**Work required**
Can you copy every line of the data below word for word, leaving out the pictures?
___ Record set
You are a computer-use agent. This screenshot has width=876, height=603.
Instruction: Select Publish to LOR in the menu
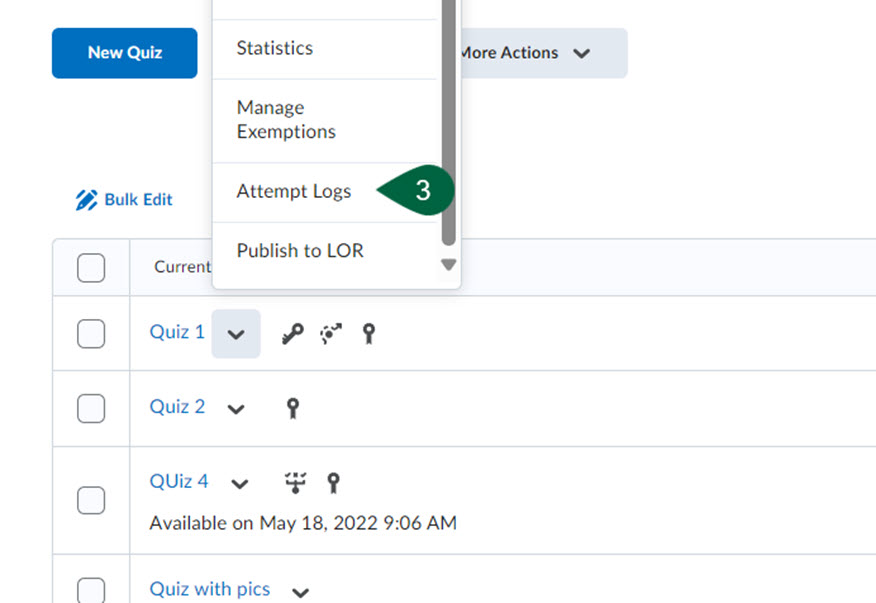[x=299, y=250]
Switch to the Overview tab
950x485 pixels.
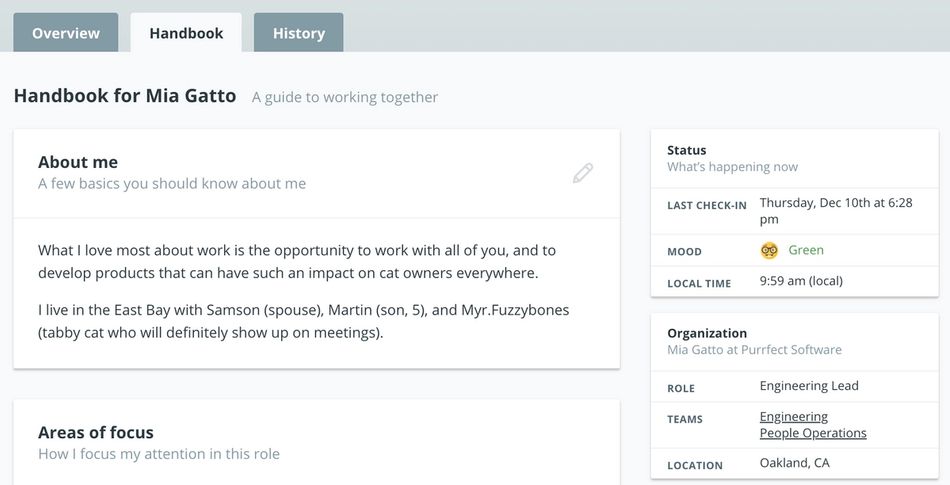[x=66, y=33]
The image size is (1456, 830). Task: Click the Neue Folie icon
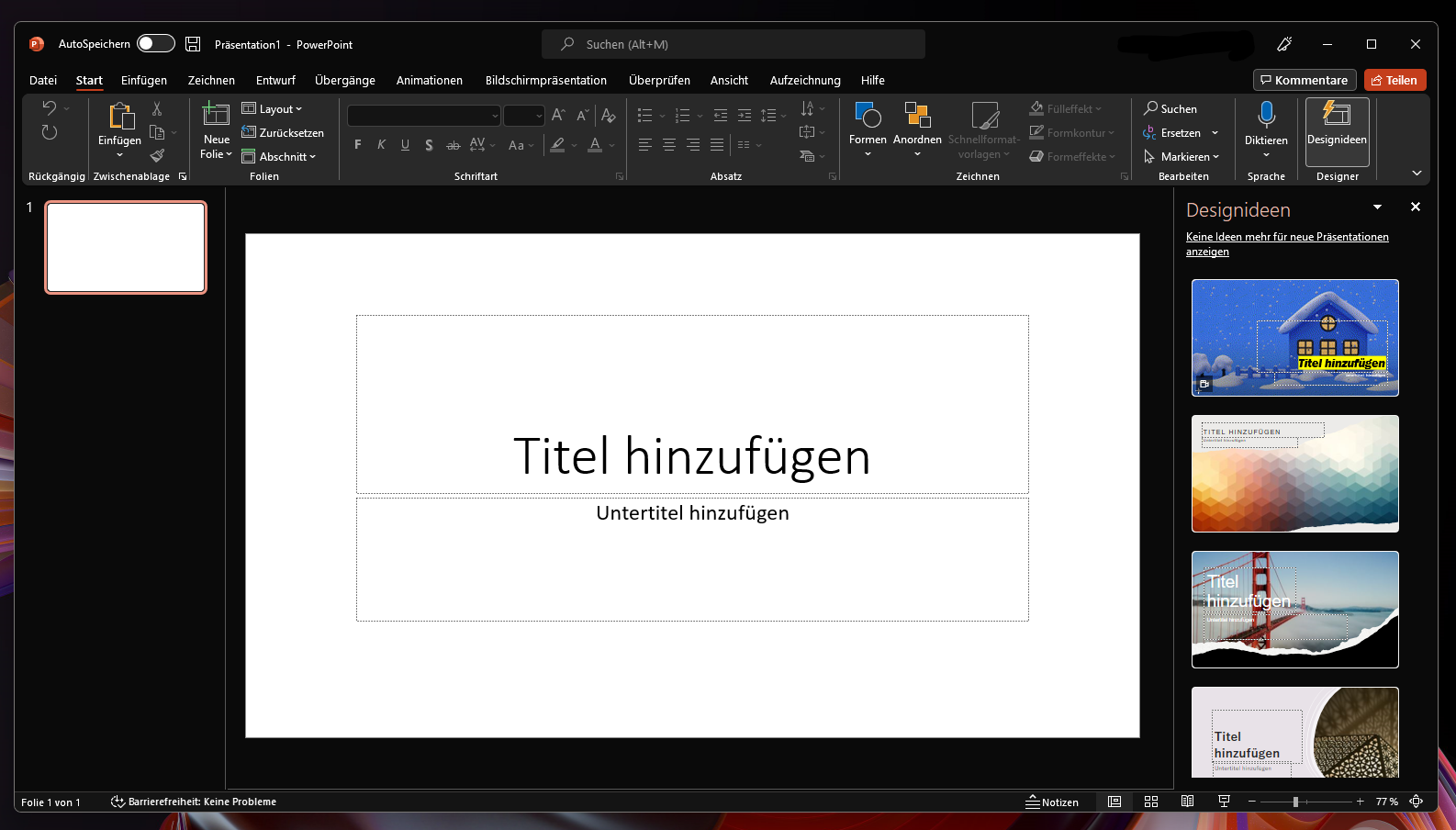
______
**Answer below**
You are a computer-use agent. This screenshot has width=876, height=603.
Instruction: Select Publish to LOR in the menu
[x=299, y=250]
Switch to the Overview tab
950x485 pixels.
[x=66, y=33]
The image size is (1456, 830). Task: Click the Neue Folie icon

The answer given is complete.